“We intend to showcase the enlightened, beautiful side of the Killing Fields.”
Washington, D.C., January 14 – Leaders of the activist organization Code Pink: Women for Peace announced this week that following their trip to the Islamic Republic of Iran to help counteract the negative image the regime has suffered in Western depictions, the group will conduct similar activities in Democratic Kampuchea, where the ruling party has experienced analogous public image struggles amid reaction to its genocide of nearly a quarter of the population.

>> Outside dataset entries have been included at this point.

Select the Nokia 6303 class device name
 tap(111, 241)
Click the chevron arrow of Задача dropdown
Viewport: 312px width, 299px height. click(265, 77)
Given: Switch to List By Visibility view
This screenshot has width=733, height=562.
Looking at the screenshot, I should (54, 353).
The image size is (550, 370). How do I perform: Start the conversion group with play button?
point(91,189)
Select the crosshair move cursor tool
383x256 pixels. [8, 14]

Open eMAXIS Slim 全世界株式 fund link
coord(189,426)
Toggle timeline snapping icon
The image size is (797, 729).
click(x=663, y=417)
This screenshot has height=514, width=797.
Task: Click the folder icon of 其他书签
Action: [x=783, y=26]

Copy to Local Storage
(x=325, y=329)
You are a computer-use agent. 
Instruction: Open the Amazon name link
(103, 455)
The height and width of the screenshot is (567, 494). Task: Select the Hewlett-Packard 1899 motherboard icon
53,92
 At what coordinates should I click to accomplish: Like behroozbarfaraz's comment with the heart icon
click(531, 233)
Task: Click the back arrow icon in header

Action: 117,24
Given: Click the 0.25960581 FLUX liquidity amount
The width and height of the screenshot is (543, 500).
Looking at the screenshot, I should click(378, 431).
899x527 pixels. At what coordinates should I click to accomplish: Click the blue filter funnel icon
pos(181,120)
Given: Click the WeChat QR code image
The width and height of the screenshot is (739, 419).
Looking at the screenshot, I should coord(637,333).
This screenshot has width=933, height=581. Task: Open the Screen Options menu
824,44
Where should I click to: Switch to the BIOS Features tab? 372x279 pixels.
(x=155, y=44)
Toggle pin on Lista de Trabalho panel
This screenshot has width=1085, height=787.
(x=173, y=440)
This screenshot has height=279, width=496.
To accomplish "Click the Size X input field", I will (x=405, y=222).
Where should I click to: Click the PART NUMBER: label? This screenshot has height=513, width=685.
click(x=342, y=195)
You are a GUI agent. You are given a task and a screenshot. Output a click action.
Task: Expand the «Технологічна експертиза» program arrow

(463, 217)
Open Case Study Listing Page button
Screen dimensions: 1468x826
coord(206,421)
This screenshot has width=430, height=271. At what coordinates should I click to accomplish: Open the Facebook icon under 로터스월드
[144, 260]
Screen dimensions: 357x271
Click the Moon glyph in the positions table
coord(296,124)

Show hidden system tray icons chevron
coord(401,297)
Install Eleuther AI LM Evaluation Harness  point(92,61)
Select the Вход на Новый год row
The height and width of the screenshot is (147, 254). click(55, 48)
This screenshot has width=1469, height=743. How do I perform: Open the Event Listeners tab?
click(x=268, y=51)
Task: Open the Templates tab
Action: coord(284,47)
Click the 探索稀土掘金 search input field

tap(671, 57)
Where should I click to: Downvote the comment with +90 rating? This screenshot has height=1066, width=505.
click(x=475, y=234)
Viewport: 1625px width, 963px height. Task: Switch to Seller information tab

Code Pink posted its intentions on Twitter and other social media over the weekend. Later this month the movement, which styles itself a “grassroots peace and social justice movement working to end U.S.-funded wars and occupations, to challenge militarism globally and to redirect our resources into health care, education, green jobs and other life-affirming activities,” will take an organized tour of Iran, the world’s current leading state sponsor of terrorism and practitioner of imperialism, colonialism, and ethnic cleansing, but that’s OK because it’s not the U.S. doing it. Negative characterizations of the mullahs’ policies in Iran reminded numerous Code Pink figures of “demonizing” coverage of Kampuchea’s agricultural collectivization program in the 1970’s, in which millions of people died of starvation, mass murder, torture, disease, forced labor, and other ills. Democratic Kampuchea served as Cambodia’s official name under 1975-79 Khmer Rouge rule.
Activist Ariel Elyse Gold remarked of the upcoming Cambodia trip, “We have a responsibility to amplify voices other than the ones Donald Trump and Bibi Netanyahu want you to hear. Much like the brouhaha surrounding the supposed repression and economic collapse in Venezuela, all the statistics you hear about Kampuchea are lies, Western propaganda. We intend to showcase the enlightened, beautiful side of the Killing Fields that most mainstream media audiences never get to see.”
Khmer Rouge leader Pol Pot is scheduled to greet the Code Pink mission in person. Spokesman Ampeu Braly Pouchsasa told journalists in the capital Phnom Penh that the group will tour some of the less well-known sites in the country, which is much less crowded than it was in 1974. “We think they will especially enjoy our efficient use of pickaxes, blunt objects, and other tools to dispatch of political opponents, rather than rely on materials we must import, such as bullets,” he predicted. “Self-sufficiency has always been our goal, and we know Code Pink is on the same page as we are when it comes to not relying on goods and services that the corrupt Americans might manage to choke off with evil sanctions. Just look at Iran.”